Forget Dancehall, Sungura is here to stay – Peter Moyo

Forget Dancehall, Sungura is here to stay – Peter Moyo

JOHANNESBURG – DRESSED in long denim shorts, a red and white T-shirt,red sneakers, and a matching red watch, one’s first impression, of upcoming Sunguru musician Peter Moyo is that of a very fashion conscious young man just like his late father Tongai  Moyo.

Coupled with a striking facial resemblance to the late Tongai Dewa Moyo, there is no doubt that the the two are father and son .

“I am even more handsome,” says Moyo, when this reporter comments on his striking resemblance to his father.

Oozing with self confidence, there is no doubt that Moyo is a musician who only loves what he does but is sure of the kind of work he delivers only the best.

“When I grew up I actually wanted to be a football player.

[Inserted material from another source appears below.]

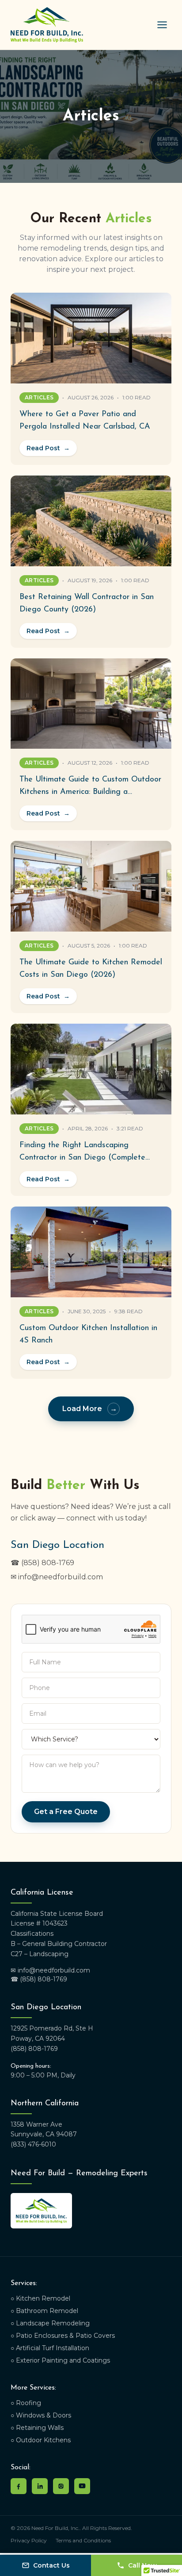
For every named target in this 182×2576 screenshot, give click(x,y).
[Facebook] (19, 2486)
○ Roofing (26, 2403)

I used to play for Lancashire Football Club and my dad supported me a lot,” says Moyo.

“But when my father passed away I found myself in the music industry and as time went on I realized music is just something that is in my blood,” explains Moyo who is the first born in a family of six – three boys and three girls.

Moyo becomes one the many children of Zimbabwean musicians who have taken up music like Selma Mtukudzi, (Oliver Mtukudzi’s daughter) Suluman Chimbetu (Simon Chimbetu’s son) Ammara Brown (the late Andy Brown and Chiwoniso’s daughter)

On this growing trend in Zimbabwe, sometimes amid rumours of fights over songs between siblings, Peter insists that he is not trying to ride on his father’s name or success.

Adding that his only only setback is that he still does not have his own music to have a full live show

“Since I began singing I have six songs but these cannot last me for the whole show so I have to mix them with my father’s tracks,” says the musician, who has been in the industry for the past three years.

So far Moyo has released one album of his a DVD album last June, called Mushonga Mukuru featuring tracks like Konzi, Mwari Venyasha among others.

Although most musicians f his age are either listening or playing dancehall, Moyo says he believes in Sungura music.

“Dancehall has no staying power. Sungura is more deep long lasting music, that attracts a more mature crowd, that can also afford the kind of entrance fees that I charge for my shows,” which is no less than US$5,” he says.

“As time goes on I am going to mould my own identity but still going to use Utakatka Express(the late Tongai Moyo’s band), which will always in my music,” says the musician before going to give out  his debut show in SA recently.